Last month, HSBC Bank Malaysia became the first locally incorporated foreign bank to be awarded a licence to operate an independent Islamic banking subsidiary in the country. The move is part of the central Bank Negara's (BNM) continued efforts towards liberalisation of the sector and more foreign banks are expected to be awarded such licences in the near future. With other Asian financial centres such as Singapore, Hong Kong and even Tokyo actively looking to increase their presence in the region's Islamic finance market, the move is being seen as a necessary step for Malaysia to sustain its leadership position in the field.
HSBC has been offering Islamic financial services in Malaysia since 1994, with a 4% share of the Islamic financial services market. As of September, Islamic finance contributed 10.5% ($51.3m) of the bank's total operating income. The company launched HSBC Amanah, its dedicated global Islamic brand, in 1998. Yakub Bobat, managing director for HSBC Amanah in Malaysia, has indicated that the country will be designated as the regional centre for HSBC's Islamic banking business in the Asia Pacific region, providing services to markets in India, Hong Kong, China, Bangladesh, Indonesia and Brunei.
With a stand-alone Islamic licence, HSBC Amanah Malaysia will be treated as separate bank, with its own board of directors and balance sheets. There are no limits on the number of branches it can open, a significant factor as foreign banks to date have been limited to opening only a few new branches each year, especially in competitive urban locations. The rules state that Islamic windows are allowed to serve conventional customers, although they cannot cross-sell conventional products through the Islamic branch network.
The limit on branch openings for foreign banks has been a sensitive issue, with local banks arguing that exposure to foreign competition should be gradual, allowing them to build up the competency, size and expertise to compete.
Julian Wynter, CEO of Standard Chartered Malaysia, told OBG, "This is fair, as foreign banks need to contribute to community development. No country in the world would let foreign banks dominate domestic banks. The local banks are getting better because [...] we bring in competition and help consumers get improved standards."

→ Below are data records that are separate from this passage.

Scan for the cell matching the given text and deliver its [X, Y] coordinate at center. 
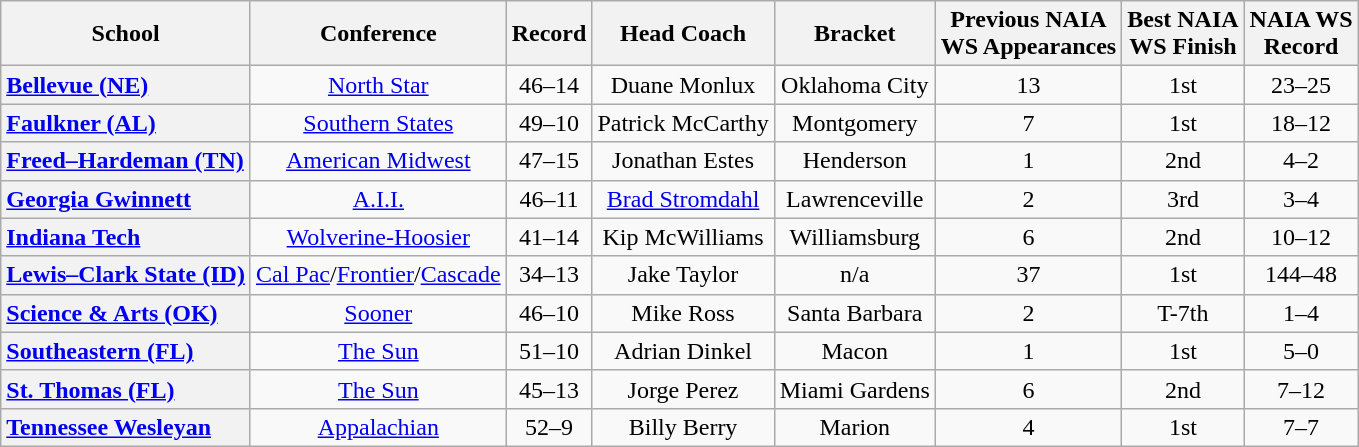
Jake Taylor [683, 275]
Macon [854, 351]
Lawrenceville [854, 199]
Head Coach [683, 34]
School [126, 34]
Jonathan Estes [683, 161]
3rd [1183, 199]
Patrick McCarthy [683, 123]
5–0 [1301, 351]
46–10 [549, 313]
51–10 [549, 351]
144–48 [1301, 275]
13 [1028, 85]
41–14 [549, 237]
Billy Berry [683, 427]
American Midwest [378, 161]
46–11 [549, 199]
Mike Ross [683, 313]
Record [549, 34]
3–4 [1301, 199]
n/a [854, 275]
Southern States [378, 123]
North Star [378, 85]
Best NAIAWS Finish [1183, 34]
1–4 [1301, 313]
Cal Pac/Frontier/Cascade [378, 275]
Williamsburg [854, 237]
Freed–Hardeman (TN) [126, 161]
7 [1028, 123]
52–9 [549, 427]
Henderson [854, 161]
4 [1028, 427]
10–12 [1301, 237]
49–10 [549, 123]
18–12 [1301, 123]
45–13 [549, 389]
Previous NAIAWS Appearances [1028, 34]
4–2 [1301, 161]
Oklahoma City [854, 85]
34–13 [549, 275]
Conference [378, 34]
Miami Gardens [854, 389]
Santa Barbara [854, 313]
NAIA WSRecord [1301, 34]
Jorge Perez [683, 389]
47–15 [549, 161]
T-7th [1183, 313]
Lewis–Clark State (ID) [126, 275]
A.I.I. [378, 199]
Kip McWilliams [683, 237]
46–14 [549, 85]
Brad Stromdahl [683, 199]
Duane Monlux [683, 85]
St. Thomas (FL) [126, 389]
Wolverine-Hoosier [378, 237]
23–25 [1301, 85]
Sooner [378, 313]
Southeastern (FL) [126, 351]
Faulkner (AL) [126, 123]
Adrian Dinkel [683, 351]
Bracket [854, 34]
37 [1028, 275]
Appalachian [378, 427]
Georgia Gwinnett [126, 199]
Montgomery [854, 123]
Indiana Tech [126, 237]
Science & Arts (OK) [126, 313]
7–7 [1301, 427]
Bellevue (NE) [126, 85]
Tennessee Wesleyan [126, 427]
Marion [854, 427]
7–12 [1301, 389]
Extract the (X, Y) coordinate from the center of the cell holding the provided text.  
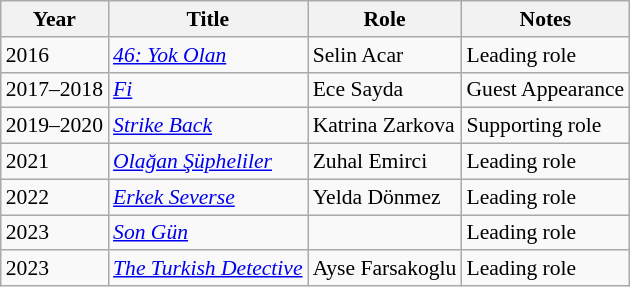
Ece Sayda (385, 90)
2019–2020 (54, 126)
Role (385, 19)
Selin Acar (385, 55)
Ayse Farsakoglu (385, 269)
Katrina Zarkova (385, 126)
2021 (54, 162)
2016 (54, 55)
Supporting role (545, 126)
Year (54, 19)
2017–2018 (54, 90)
Yelda Dönmez (385, 197)
Zuhal Emirci (385, 162)
Title (208, 19)
Son Gün (208, 233)
Olağan Şüpheliler (208, 162)
Strike Back (208, 126)
2022 (54, 197)
Fi (208, 90)
Erkek Severse (208, 197)
The Turkish Detective (208, 269)
Notes (545, 19)
46: Yok Olan (208, 55)
Guest Appearance (545, 90)
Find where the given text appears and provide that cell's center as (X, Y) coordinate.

In addition to bringing in international best practices and spurring innovation, international banks also offer global networks and can help further expand Malaysia's Islamic banking offering to international customers.
Standard Chartered, along with CitiGroup and OCBC, are all expected to be granted Islamic stand-alone licences within the next year.
Malaysia is considered a leader in Islamic banking, which accounts for 13% of the country's banking assets. The country is particularly strong in Islamic capital markets, with 50% of the sukuks (Islamic bonds) issued globally transacted in Malaysian currency. Other Islamic financial service offerings where Malaysia holds a niche leadership are takaful (sharia-compliant insurance) and education.
Malaysia's Islamic financial services market is aided by strong ties with the Middle East. Two years ago three Middle Eastern Islamic banks, Kuwait Finance House, Saudi Arabia's Al Rajhi, and Qatar-based Asian Finance, were granted licences to set up in the country.
Malaysia has established standard-setting institutions such as the international Islamic Financial Services Board and the International Centre for Education in Islamic Finance to cement its position as an industry leader. BNM and the securities commission have also jointly established the Malaysia International Islamic Finance Centre, which is mandated to liberalise the sector and allow for more foreign participation.
Keith Driver, CEO of HSBC Amanah Takaful Malaysia, the bank's Islamic insurance unit, told OBG, "BNM wants Malaysia to become an Islamic finance hub, and allowing foreign players will help to make an industry that in the past has been perceived as old-fashioned and reserved for Muslims, more commercially vibrant."
To tap into an estimated $1.5trn worth of funds floating in the Middle East and an industry that has shown 15% growth since 2000, Singapore, Hong Kong and Tokyo are all actively looking to capture a share of the pie. Before September 11th, many Middle East investors had funds in the US, UK and Switzerland. Today, with heightened security concerns, they are increasingly looking east and investing closer to home. As Islamic transactions must have underlying assets, an abundance of real estate and construction projects in the Asia Pacific region make for attractive investment options.
With Asia becoming increasingly competitive in the area of Islamic finance, liberalisation, as evidenced by BNM's decision to permit foreign conventional banks to operate Islamic subsidiaries, is seen as a key for Malaysia to sustain its leadership position.